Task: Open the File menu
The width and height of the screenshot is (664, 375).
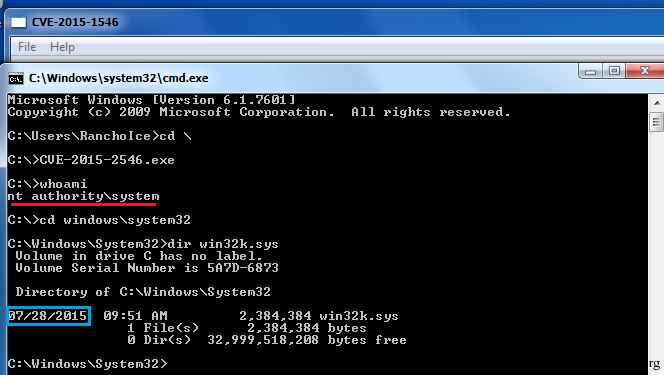Action: (27, 47)
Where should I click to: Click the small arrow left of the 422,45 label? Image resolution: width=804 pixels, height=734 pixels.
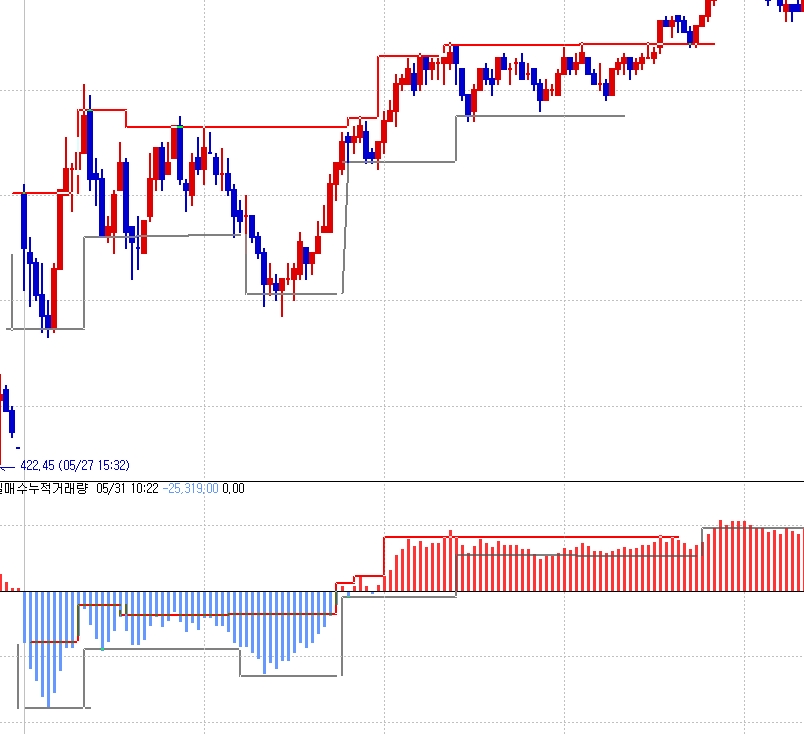click(x=8, y=466)
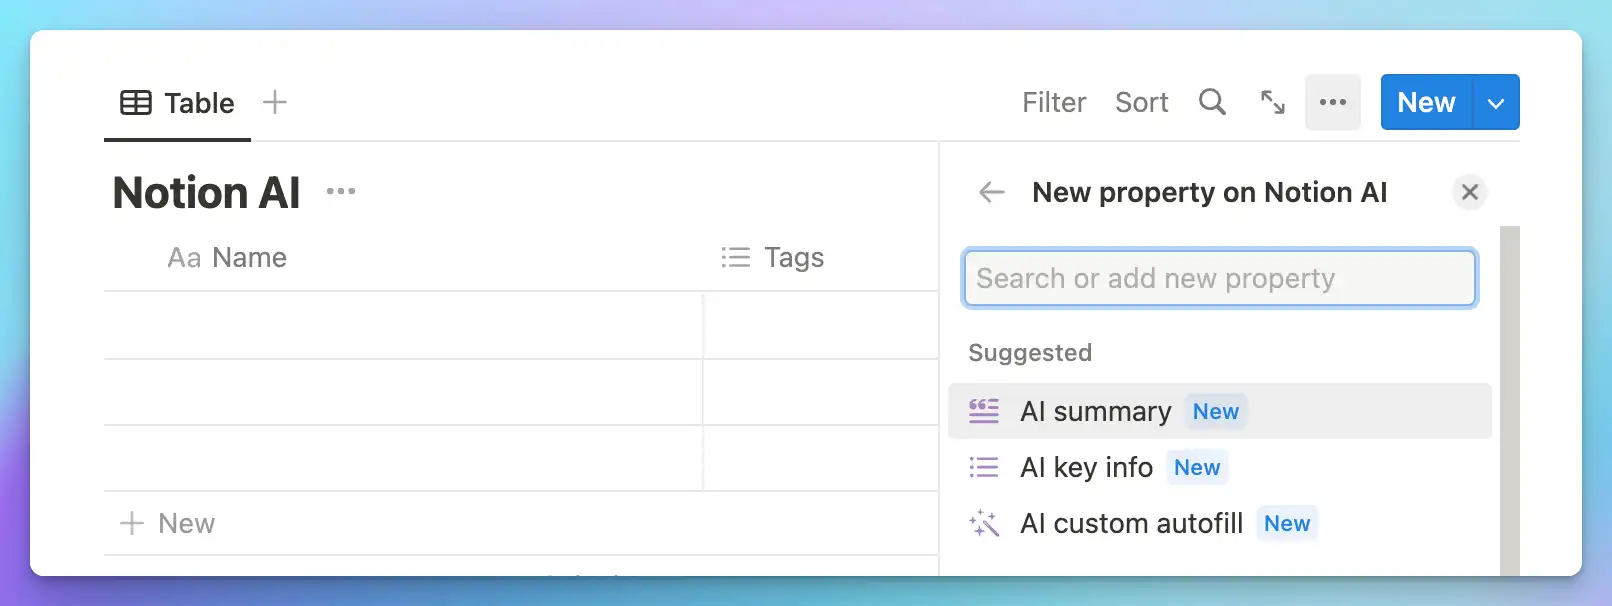Screen dimensions: 1612x606
Task: Click the Tags column header
Action: pos(793,258)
○ ○ ○ ○ ○
PROBLEM DETAILS. Copy, without the pictures, exactly the lines from the line with "The width and" through the end of the material above, both ends included.

EXERCISE RESULT.
The width and height of the screenshot is (664, 375).
Action: (27, 47)
Where should I click to: Click the small arrow left of the 422,45 label? Image resolution: width=804 pixels, height=734 pixels.
click(x=8, y=466)
Screen dimensions: 1612x606
Task: Click the Tags column header
Action: pos(793,258)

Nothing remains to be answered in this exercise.